Abruzzo, 1114 stabilizzati e 6mila assunti: cosa significano davvero i numeri della Giunta?
La matematica del trionfo: anatomia di un comunicato
Il 12 novembre 2025, la Giunta regionale dell'Abruzzo ha licenziato una delibera destinata a dominare, e in parte ipnotizzare, la narrazione politica del territorio. Su proposta dell'assessore alla Salute Nicoletta Verì, l'esecutivo ha formalizzato la proroga al 31 dicembre 2025 del termine utile per maturare i requisiti necessari alla stabilizzazione del personale precario assunto a tempo determinato dalle Aziende Sanitarie Locali. La cornice normativa recepisce docilmente le modifiche statali, garantendo l'accesso alle procedure a chiunque abbia cumulato 18 mesi di anzianità, anche in forma frammentata e non continuativa, tra il 31 gennaio 2020 e la fine del 2025.
Fin qui, siamo nel regno della cruda burocrazia. Ma è nei corollari statistici del comunicato che si cela la vera dottrina amministrativa della Regione. Nella tornata precedente, secondo i dati consolidati ai primi mesi del 2024, i dipendenti interessati dalle stabilizzazioni sono stati 1.114, innestati su un tessuto connettivo di oltre 6.000 assunzioni effettuate nel quinquennio 2019-2024. La medesima delibera specifica, a tutela dei bilanci, che le procedure di stabilizzazione andranno a coprire esattamente il 50 per cento del fabbisogno complessivo, lasciando la restante metà alle ordinarie e farraginose procedure di reclutamento concorsuale.
Sul piano prettamente elettorale e comunicativo, l'operazione è ineccepibile: il nemico giurato è il precariato, l'arma pacificatrice è il contratto a tempo indeterminato, il risultato esibito è una sanità che, sulla carta millimetrata della politica, non è mai stata così popolata di professionisti tutelati. Tuttavia, un'osservazione cinica, oggettiva e di sistema impone di separare rigidamente il destino del lavoratore da quello del paziente. Stabilizzare un infermiere, un medico o un operatore socio-sanitario (OSS) è un atto di giustizia contrattuale che consolida il ruolo delle ASL (L'Aquila, Chieti, Pescara, Teramo) come i più imponenti ammortizzatori sociali e datori di lavoro del territorio. Ma questo ingrossamento pervasivo dell'organico si traduce matematicamente in una misurabile efficienza nelle corsie o in una contrazione tangibile delle liste d'attesa? L'analisi implacabile dei costi e degli output clinici suggerisce un divorzio silenzioso e preoccupante tra la spesa pubblica sostenuta e il diritto alla salute effettivamente garantito.

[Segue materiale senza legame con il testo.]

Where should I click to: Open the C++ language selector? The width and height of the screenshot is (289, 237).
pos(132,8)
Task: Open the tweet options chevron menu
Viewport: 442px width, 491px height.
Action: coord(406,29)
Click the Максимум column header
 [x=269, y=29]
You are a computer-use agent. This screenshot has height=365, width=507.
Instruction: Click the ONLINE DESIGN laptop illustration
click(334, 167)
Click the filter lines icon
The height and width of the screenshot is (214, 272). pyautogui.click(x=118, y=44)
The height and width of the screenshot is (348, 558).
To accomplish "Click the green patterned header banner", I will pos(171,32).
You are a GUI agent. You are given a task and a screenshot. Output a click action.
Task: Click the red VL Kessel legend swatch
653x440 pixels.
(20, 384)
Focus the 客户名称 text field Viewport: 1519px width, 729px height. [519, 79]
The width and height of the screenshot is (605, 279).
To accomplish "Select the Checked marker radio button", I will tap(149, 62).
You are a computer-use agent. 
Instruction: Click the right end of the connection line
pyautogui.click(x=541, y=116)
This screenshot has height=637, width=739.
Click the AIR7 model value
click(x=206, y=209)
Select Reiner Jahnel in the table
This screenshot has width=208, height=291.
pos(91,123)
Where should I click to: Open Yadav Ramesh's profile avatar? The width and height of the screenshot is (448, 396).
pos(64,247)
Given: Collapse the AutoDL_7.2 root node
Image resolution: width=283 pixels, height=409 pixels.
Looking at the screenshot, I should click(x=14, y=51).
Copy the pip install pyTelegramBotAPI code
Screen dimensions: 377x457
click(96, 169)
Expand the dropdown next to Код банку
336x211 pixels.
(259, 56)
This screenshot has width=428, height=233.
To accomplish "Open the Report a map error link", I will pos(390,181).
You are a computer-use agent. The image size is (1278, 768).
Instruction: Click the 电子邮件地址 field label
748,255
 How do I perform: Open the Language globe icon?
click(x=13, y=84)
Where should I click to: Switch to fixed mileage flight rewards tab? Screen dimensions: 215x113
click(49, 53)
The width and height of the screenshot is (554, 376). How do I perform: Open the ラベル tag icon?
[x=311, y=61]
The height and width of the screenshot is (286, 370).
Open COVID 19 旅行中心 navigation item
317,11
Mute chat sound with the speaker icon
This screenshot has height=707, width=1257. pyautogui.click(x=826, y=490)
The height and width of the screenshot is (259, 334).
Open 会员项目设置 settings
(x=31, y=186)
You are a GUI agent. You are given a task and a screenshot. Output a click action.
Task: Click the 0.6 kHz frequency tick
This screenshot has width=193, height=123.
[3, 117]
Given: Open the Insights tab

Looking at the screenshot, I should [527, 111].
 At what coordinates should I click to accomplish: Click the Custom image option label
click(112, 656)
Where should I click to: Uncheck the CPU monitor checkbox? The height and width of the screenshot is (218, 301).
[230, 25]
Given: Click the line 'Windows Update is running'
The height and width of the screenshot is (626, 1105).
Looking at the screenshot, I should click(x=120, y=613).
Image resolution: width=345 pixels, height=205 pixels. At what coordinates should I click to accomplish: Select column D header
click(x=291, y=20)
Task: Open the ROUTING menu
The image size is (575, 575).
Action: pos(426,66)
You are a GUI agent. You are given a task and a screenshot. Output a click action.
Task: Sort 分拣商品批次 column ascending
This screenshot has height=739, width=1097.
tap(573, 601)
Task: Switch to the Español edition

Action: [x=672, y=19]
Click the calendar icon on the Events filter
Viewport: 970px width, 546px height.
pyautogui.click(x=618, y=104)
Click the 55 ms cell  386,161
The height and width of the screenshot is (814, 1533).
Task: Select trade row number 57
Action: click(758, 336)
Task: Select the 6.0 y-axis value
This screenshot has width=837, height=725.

L'escalation dei costi: dai 669 ai 705 milioni di euro
L'architettura finanziaria che sorregge questo esercito sanitario ha un peso specifico che incide in modo geologico sui bilanci regionali. Il medesimo documento del novembre 2025 certifica un dato inequivocabile e privo di appelli: la spesa complessiva per il personale del servizio sanitario regionale è passata dai 669 milioni di euro del 2019 all'impressionante soglia dei 705 milioni nel 2024. Stiamo parlando di un incremento secco di 36 milioni di euro annui, una cifra che, se applicata ai parametri di un'azienda privata, imporrebbe al consiglio di amministrazione di pretendere un ritorno sull'investimento (ROI) immediatamente misurabile in termini di produttività, fatturato e quote di mercato.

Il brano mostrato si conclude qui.